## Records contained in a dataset
[Start of section]
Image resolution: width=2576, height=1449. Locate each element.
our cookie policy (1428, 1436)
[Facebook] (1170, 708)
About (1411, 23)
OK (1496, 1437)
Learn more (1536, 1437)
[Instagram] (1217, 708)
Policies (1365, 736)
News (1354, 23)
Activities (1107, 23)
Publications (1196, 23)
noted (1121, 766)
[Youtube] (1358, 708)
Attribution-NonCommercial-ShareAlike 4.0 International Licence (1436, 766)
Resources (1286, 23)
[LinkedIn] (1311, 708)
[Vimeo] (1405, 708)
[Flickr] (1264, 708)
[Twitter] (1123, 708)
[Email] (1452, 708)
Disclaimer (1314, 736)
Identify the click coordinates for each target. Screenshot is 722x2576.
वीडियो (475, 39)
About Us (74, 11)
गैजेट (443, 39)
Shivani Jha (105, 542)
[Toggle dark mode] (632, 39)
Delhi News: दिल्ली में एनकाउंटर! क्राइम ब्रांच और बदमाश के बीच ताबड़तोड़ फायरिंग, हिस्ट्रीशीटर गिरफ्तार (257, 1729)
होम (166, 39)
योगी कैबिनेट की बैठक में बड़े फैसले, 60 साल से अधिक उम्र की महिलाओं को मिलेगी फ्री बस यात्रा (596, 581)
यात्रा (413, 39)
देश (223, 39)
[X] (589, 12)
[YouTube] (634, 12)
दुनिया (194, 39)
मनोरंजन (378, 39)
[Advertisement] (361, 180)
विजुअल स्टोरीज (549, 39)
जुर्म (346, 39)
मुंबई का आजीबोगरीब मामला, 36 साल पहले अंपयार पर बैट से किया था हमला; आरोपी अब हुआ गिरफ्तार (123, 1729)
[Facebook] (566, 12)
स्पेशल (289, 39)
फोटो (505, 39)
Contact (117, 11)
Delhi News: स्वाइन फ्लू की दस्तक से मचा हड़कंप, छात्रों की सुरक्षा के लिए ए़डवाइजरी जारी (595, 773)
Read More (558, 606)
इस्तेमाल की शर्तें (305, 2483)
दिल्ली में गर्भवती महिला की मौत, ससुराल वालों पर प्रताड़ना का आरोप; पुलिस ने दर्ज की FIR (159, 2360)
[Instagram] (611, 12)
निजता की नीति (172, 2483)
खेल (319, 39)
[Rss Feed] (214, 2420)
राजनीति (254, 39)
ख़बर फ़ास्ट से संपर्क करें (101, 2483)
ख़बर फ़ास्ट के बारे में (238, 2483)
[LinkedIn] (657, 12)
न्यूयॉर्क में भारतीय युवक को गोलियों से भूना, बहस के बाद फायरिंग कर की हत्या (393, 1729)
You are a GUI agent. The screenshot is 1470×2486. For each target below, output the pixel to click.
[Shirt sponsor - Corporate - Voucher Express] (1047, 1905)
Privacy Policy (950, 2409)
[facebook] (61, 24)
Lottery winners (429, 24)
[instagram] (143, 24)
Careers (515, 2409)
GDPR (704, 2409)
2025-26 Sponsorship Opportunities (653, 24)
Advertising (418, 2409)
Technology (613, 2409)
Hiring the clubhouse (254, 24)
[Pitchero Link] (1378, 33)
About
[End of section]
## WORK ITEM
The required output is the entries from their opening line through the line holding "Attribution-NonCommercial-ShareAlike 4.0 International", repeated exactly, with both end lines kept.

## RESPONSE TO THIS EXERCISE
Image resolution: width=2576, height=1449. Locate each element.
our cookie policy (1428, 1436)
[Facebook] (1170, 708)
About (1411, 23)
OK (1496, 1437)
Learn more (1536, 1437)
[Instagram] (1217, 708)
Policies (1365, 736)
News (1354, 23)
Activities (1107, 23)
Publications (1196, 23)
noted (1121, 766)
[Youtube] (1358, 708)
Attribution-NonCommercial-ShareAlike 4.0 International Licence (1436, 766)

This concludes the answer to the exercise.